I never did like 24 hour shifts, I was always afraid that I would not wake up when toned out and my partner being REALLY mad!!  So I just stayed awake... Boy did I get buggy!!:wacko: are you really busy where you are stationed?


----------



## Mercy4Angels (Dec 17, 2006)

MICU said:


> How does your ambulance look's like?
> picture theard of you wheels/ride etc...
> (mine will come very soon)



i hate the E350 extended they look so small. We are using two econoline E450 with the box back powered by Turbo diesel obviously.

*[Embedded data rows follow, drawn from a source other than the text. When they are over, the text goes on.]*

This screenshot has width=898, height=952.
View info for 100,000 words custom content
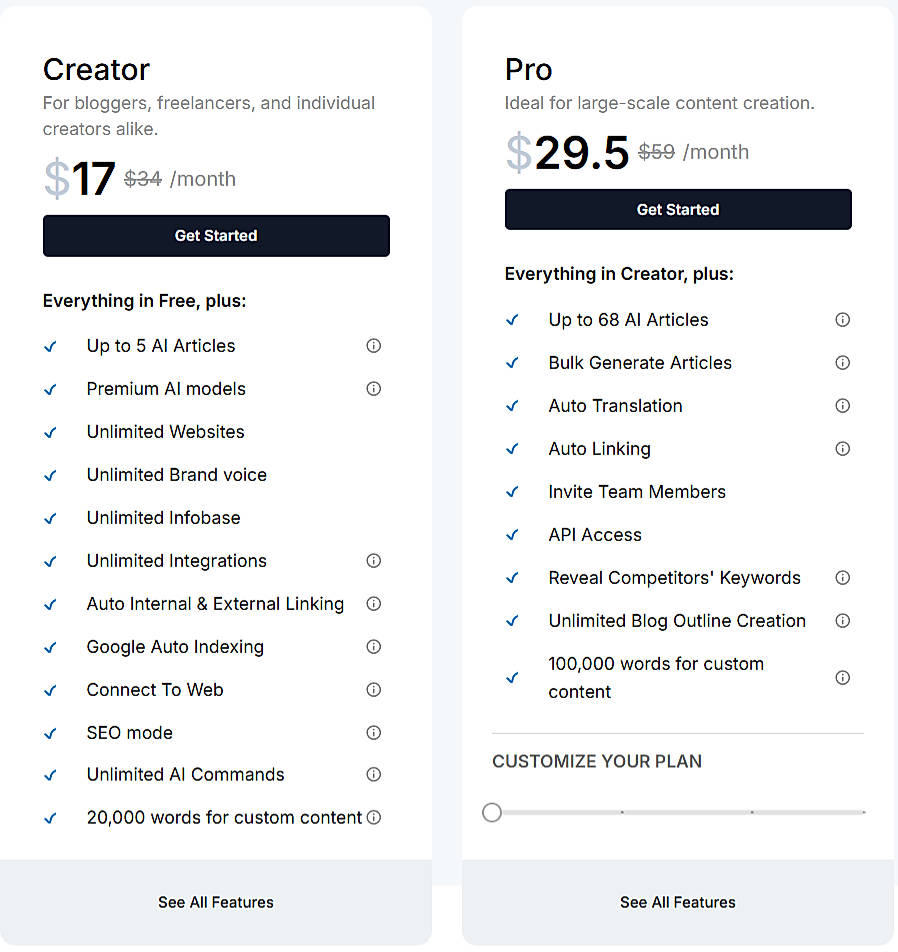click(843, 677)
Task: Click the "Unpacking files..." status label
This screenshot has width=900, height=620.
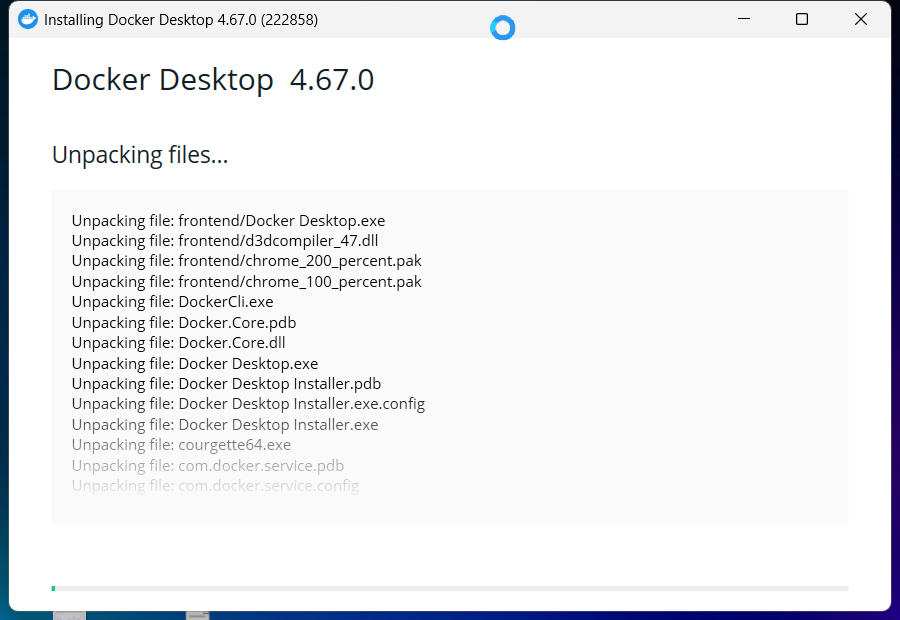Action: [x=140, y=155]
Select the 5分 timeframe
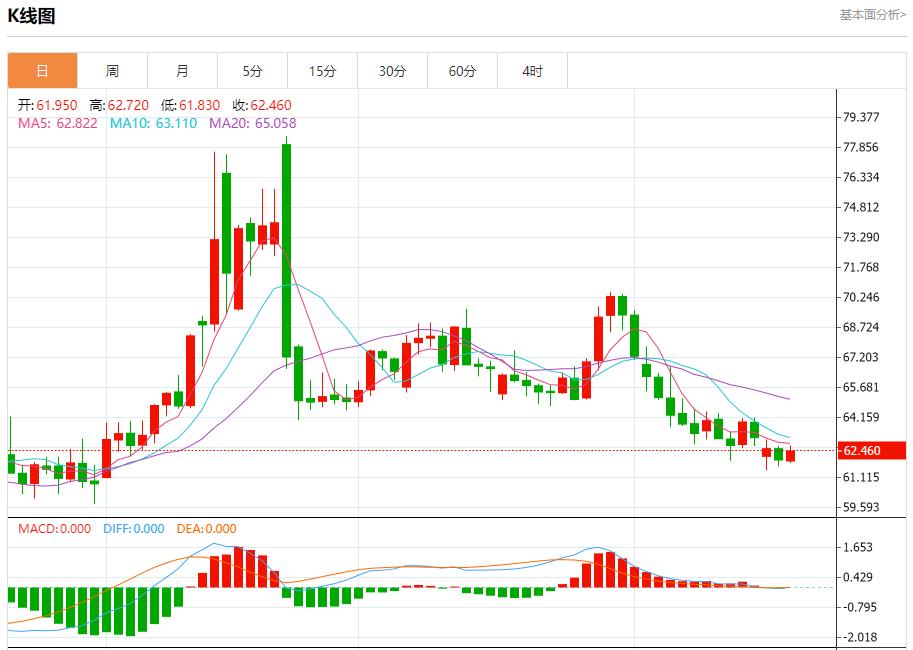Image resolution: width=913 pixels, height=650 pixels. tap(252, 70)
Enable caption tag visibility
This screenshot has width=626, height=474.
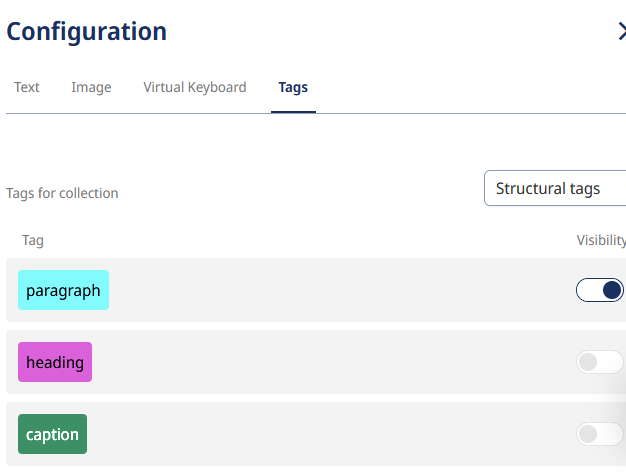600,434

Ive got no pics yet ill get them soon.


----------



## fm_emt (Dec 17, 2006)

My ride at the moment. 

We're a non-transport agency.


----------



## EMTkels (Dec 18, 2006)

fm_emt said:


> My ride at the moment.
> 
> We're a non-transport agency.




Ah, you crack me up, dude.


----------



## Mercy4Angels (Dec 18, 2006)

fm_emt said:


> My ride at the moment.
> 
> We're a non-transport agency.



thats hilarious. put a sticker on it "powered by human"


----------



## MICU (Dec 29, 2006)

Take a look....lol


----------



## Airwaygoddess (Dec 29, 2006)

Works for me MICU!!  Hey, what is your theme music for going Code 3?^_^


----------



## MICU (Dec 29, 2006)

Go whail go, and airhorne to the sundaydrivers, manual if it superurgent....B)


----------



## MICU (Dec 29, 2006)

This is the M.D.A version of MICU ambulance (not me in the pic)






This is the M.D.A version of a BLS ambulance, in the pic two Paramedics from my staition:





(pics from a big drill we had in Eilat)


----------



## Airwaygoddess (Dec 29, 2006)

What kind of music do you like?  And how was your holiday?


----------



## MICU (Dec 29, 2006)

Well I listening to Coldplay X&Y alot latelly and the Artctic Monkeys: "what pepole sais thats what im not" album.
My Hanuka was very quiet, almost no calls, but we did had a CPR on one junkie, we didn't brought him back =/


----------



## Airwaygoddess (Dec 30, 2006)

Are you still doing 24 hour shifts?:wacko:


----------



## MICU (Jan 1, 2007)

Over here the EMT-B's can only do 12 ours shift, because you be bhinde the wheel over 12 ours. the paramedics can.

But I work almost every day now


----------



## Airwaygoddess (Jan 1, 2007)

I like 12 hour shifts, not too long and the days off are nice. I used to work 3  12's in a roll and 4 days off.  Sweet!!  ah yes when I was young...^_^


----------